Perrault, unfortunately, did not write a version of “Snow White” (though there are shades of the story in his version of “Sleeping Beauty”), but the Grimms’ versions present an interesting case on their own. As is clear from the above chart, the two versions are very similar in word frequency. Snow White, and “snow” and “white,” are the most used, followed, not surprisingly given its importance to the plot, “mirror.” Similarly predictable, “queen,” “dwarfs,”  “seven,” and “beautiful” are high on the usage list, as are “fairest” and “red.” Further down the list are: huntsman, black (as in Snow White’s hair), apple, poisoned, blood, fair, fairer. Though Disney’s 1937 film—which I would argue is still the cultural touchstone for the story despite other retellings—changed a number of details from the Grimms’ version, the words that are deeply associated with that tale still match up with the usage exactly as one would expect. Judging just by the word frequency, one can see that there were fewer changes to this fairy tale over the course of the seven editions than others.
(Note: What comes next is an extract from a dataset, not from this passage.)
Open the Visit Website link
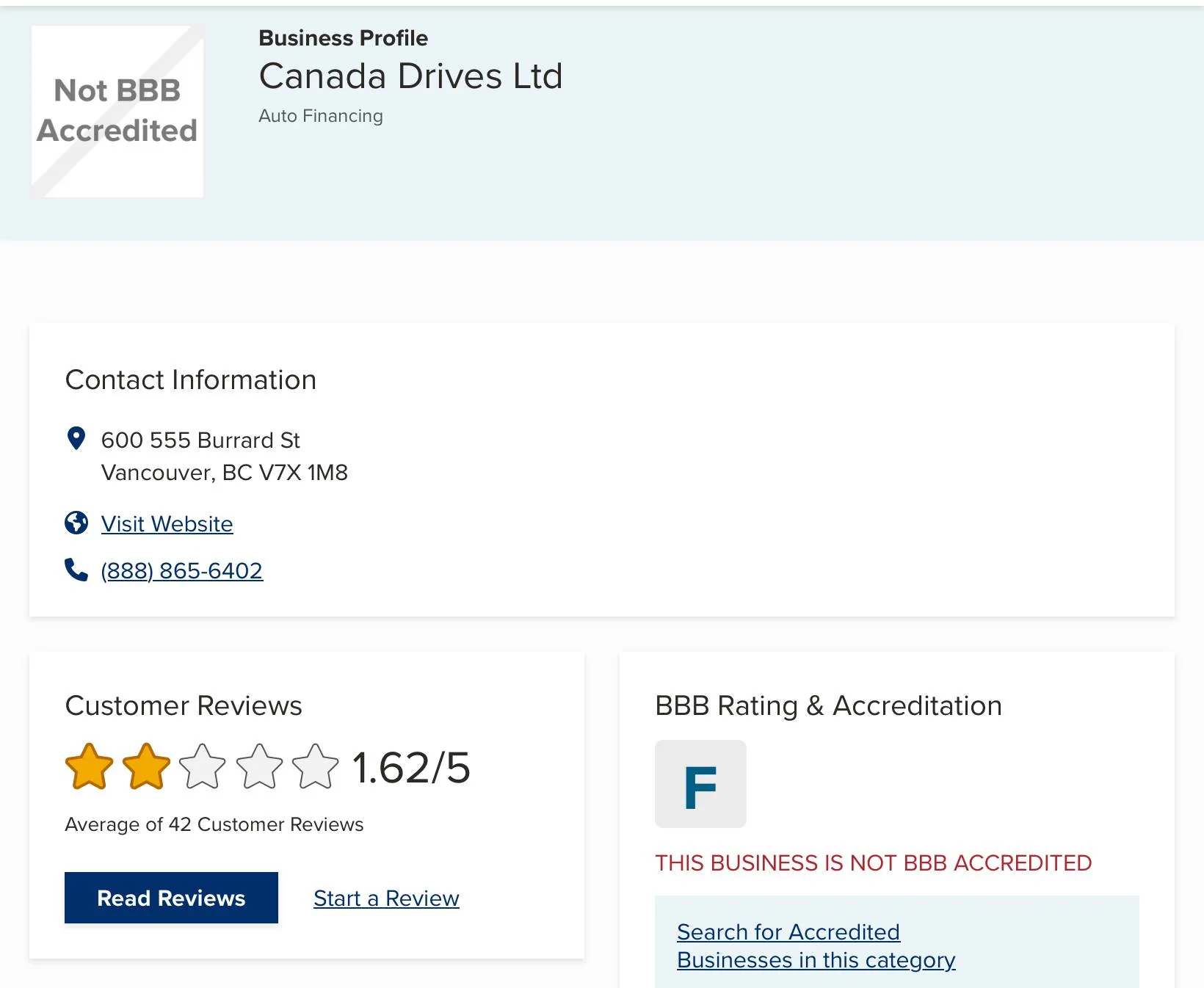click(x=167, y=523)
There are certainly observations that can be made by analyzing text through word frequency. On this scale it’s hard to draw conclusions, but with more study and combined with closer reading and/or a larger corpus of texts, it could be a worthwhile exercise when studying texts such as these. I am also hesitant to draw too many conclusions with texts that are not in their original language, no matter how consistent or skilled the translation.

An interesting avenue of study would be to just compare the different editions of Grimms’ fairy tales. The 1812 and 1857 would be the most stark, but tracing the evolution of specific word choices through all seven editions could be illuminating, though would certainly necessitate study in the original German. Another possible line of study would be to test Zipes’s  (1979) differentiation between folk and fairy tale by comparing the language of the folk-focused Grimms’ corpus with the more aristocratic-focused authors like Perrault.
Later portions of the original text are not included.